WHAT YOU HAVE TO DO:
Can you format everything from the line containing "You are a GUI" down to the line containing "pyautogui.click(x=236, y=230)" in the entries below as a numbered list, leaving out any blank lines?

THE RECORDS section start

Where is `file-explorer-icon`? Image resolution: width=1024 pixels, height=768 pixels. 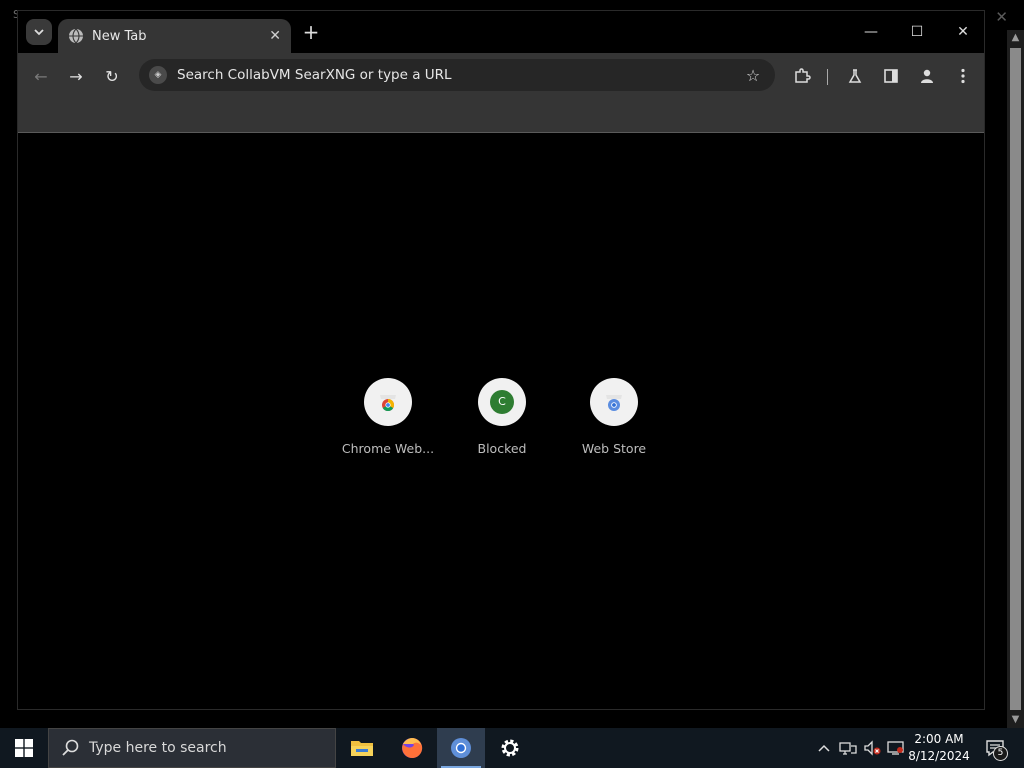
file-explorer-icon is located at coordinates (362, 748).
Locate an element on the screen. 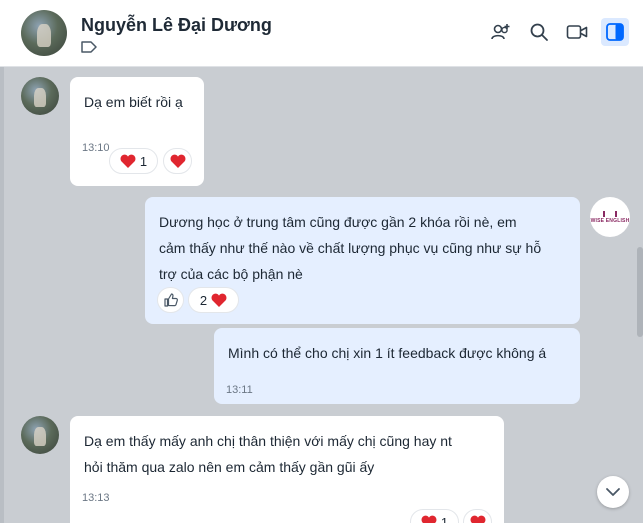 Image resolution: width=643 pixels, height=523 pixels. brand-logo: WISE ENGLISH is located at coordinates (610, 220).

THE RECORDS section end
THE RECORDS section start

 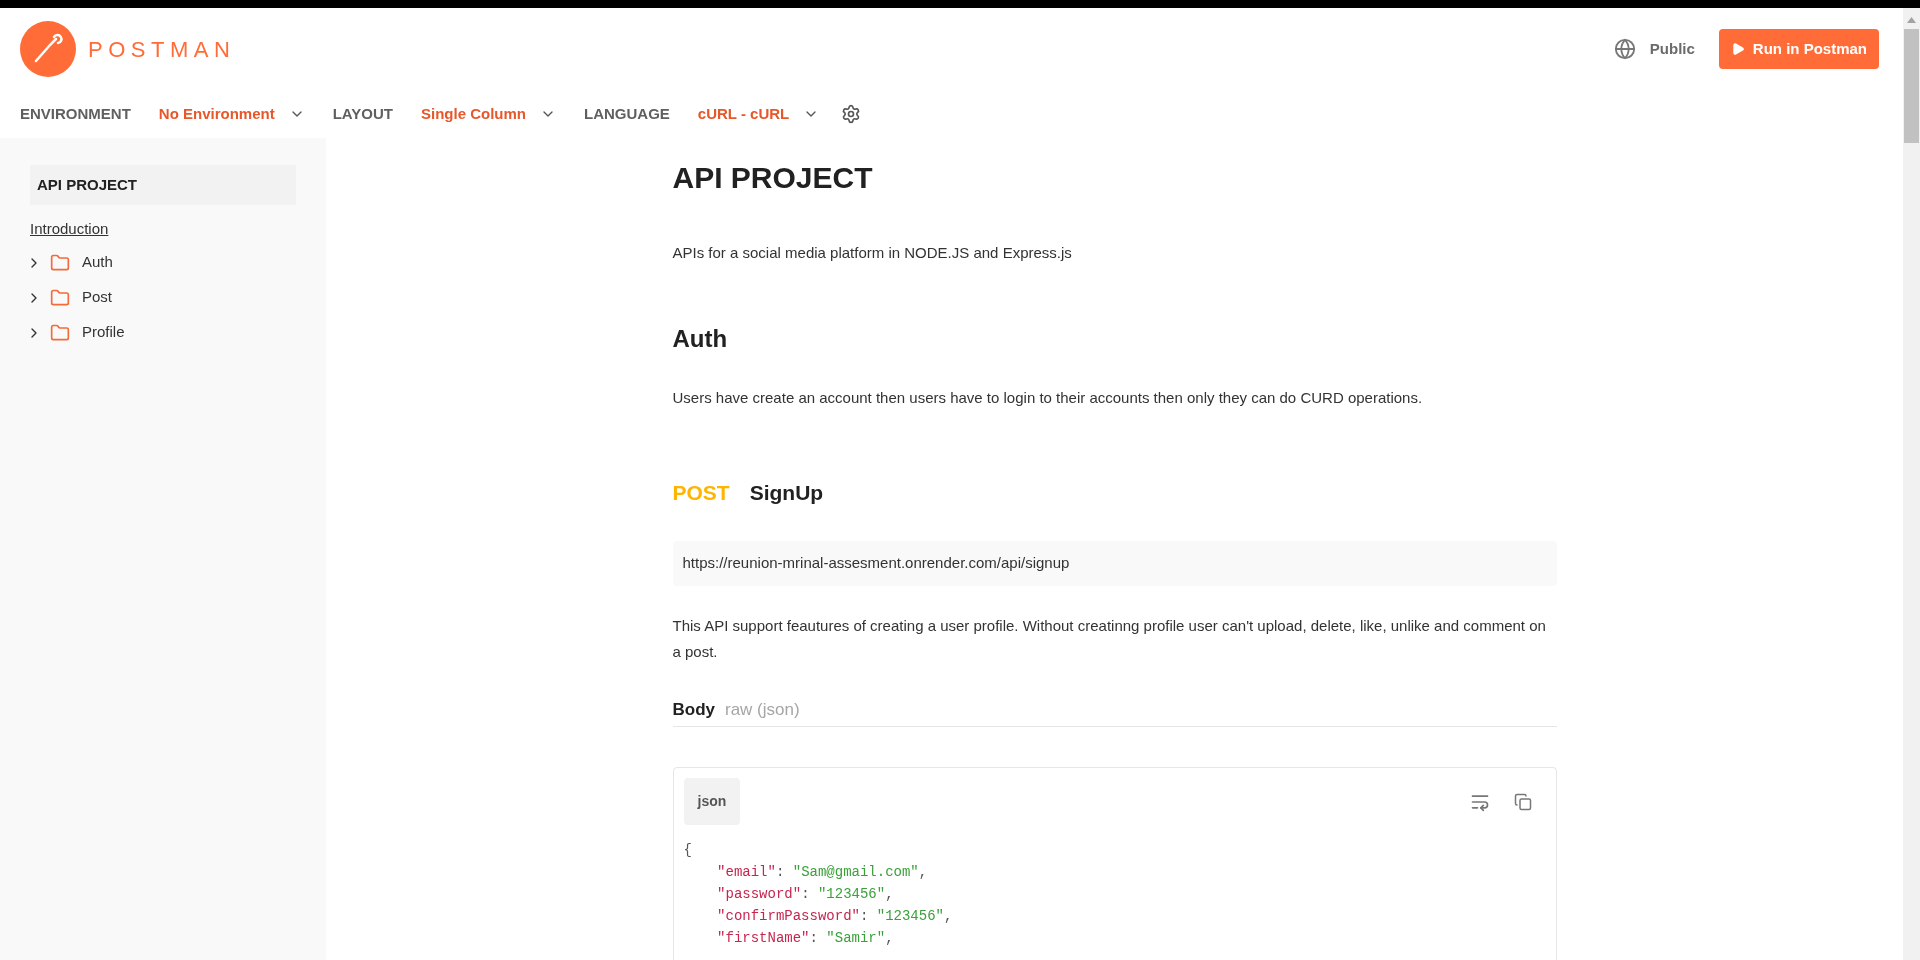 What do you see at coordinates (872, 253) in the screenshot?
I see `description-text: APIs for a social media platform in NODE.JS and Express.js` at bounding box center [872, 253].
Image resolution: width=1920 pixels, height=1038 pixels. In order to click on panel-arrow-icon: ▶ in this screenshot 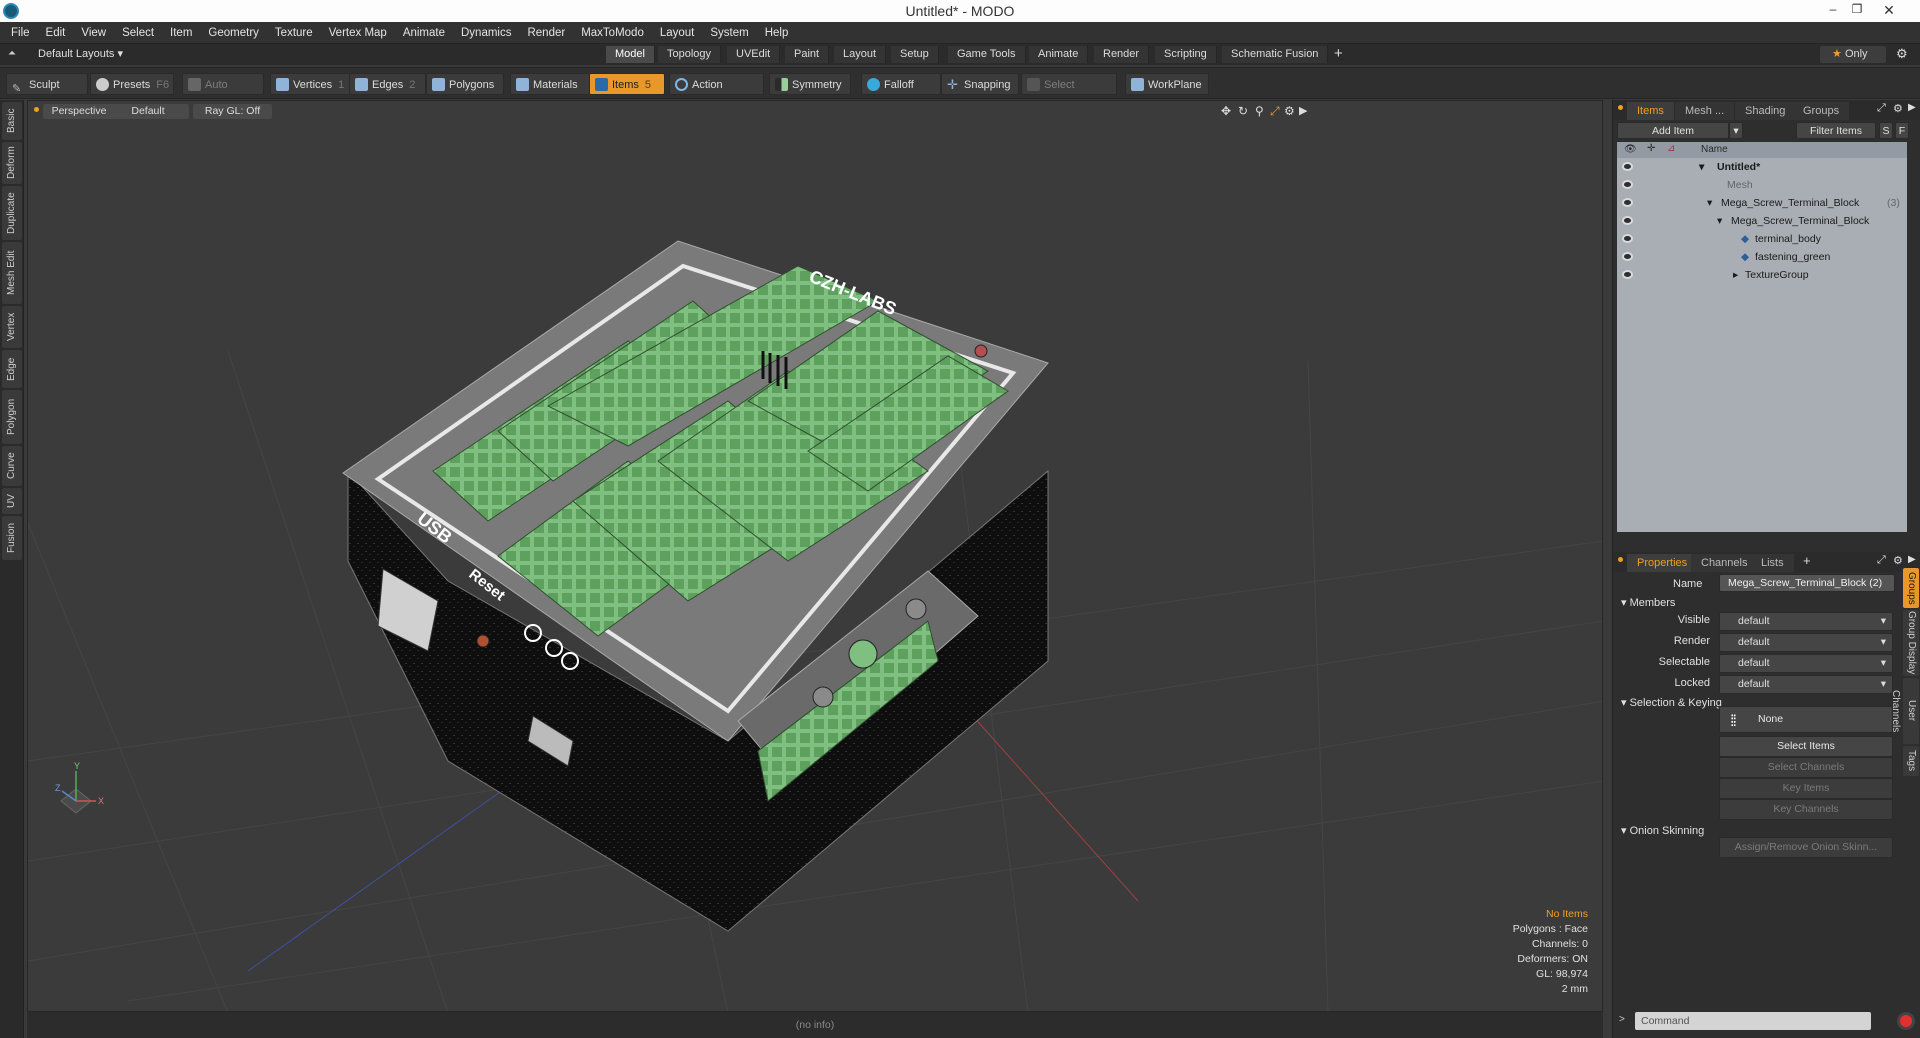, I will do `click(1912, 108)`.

THE RECORDS section end
THE RECORDS section start

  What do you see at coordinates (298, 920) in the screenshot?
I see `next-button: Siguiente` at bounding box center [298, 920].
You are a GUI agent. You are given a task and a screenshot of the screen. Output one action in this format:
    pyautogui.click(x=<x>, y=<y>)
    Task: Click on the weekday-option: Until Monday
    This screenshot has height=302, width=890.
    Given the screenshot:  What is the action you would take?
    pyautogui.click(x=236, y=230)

THE RECORDS section end

THE COMPLETED TASK:
1. You are a GUI agent. You are given a task and a screenshot of the screen. Output one action in this format:
2.     pyautogui.click(x=<x>, y=<y>)
3.     Task: Click on the weekday-option: Until Monday
4.     This screenshot has height=302, width=890.
5.     Given the screenshot:  What is the action you would take?
6.     pyautogui.click(x=236, y=230)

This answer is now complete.